| The problem |
When a line below contains the word "computer", copy that line.

| Data items |
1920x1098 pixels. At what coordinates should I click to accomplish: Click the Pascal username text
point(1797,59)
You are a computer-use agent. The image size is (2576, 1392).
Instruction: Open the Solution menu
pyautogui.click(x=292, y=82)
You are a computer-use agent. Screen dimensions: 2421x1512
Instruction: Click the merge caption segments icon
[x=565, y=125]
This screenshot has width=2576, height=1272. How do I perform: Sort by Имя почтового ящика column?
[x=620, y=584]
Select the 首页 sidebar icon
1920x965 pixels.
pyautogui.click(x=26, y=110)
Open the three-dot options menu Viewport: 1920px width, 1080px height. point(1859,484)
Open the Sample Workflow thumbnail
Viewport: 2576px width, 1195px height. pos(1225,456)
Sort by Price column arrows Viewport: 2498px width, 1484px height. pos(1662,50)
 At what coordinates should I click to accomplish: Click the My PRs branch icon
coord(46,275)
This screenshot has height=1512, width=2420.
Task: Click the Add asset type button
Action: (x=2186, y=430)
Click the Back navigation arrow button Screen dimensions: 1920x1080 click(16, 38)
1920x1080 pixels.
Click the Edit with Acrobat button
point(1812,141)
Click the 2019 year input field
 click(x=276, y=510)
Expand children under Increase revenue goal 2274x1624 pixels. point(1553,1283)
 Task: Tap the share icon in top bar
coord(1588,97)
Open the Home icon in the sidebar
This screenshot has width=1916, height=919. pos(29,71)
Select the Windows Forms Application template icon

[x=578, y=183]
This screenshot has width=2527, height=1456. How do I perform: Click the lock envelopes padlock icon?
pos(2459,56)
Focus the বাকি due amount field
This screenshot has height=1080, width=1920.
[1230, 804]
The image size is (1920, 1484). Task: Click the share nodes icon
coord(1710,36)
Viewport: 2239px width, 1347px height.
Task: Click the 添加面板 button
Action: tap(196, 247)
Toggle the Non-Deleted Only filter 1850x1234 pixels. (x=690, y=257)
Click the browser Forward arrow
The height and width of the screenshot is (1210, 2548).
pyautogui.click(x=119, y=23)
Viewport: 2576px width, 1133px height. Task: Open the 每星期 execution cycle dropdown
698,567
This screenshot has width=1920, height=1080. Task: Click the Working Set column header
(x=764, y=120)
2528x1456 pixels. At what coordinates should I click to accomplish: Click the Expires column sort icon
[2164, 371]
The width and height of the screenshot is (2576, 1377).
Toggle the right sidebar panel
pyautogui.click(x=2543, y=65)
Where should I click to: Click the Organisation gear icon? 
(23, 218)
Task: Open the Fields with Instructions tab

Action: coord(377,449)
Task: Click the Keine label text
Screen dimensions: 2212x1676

| Written response |
You are a computer-use agent. The image size is (2576, 1392).
You are a computer-use agent. Screen dimensions: 2421x1512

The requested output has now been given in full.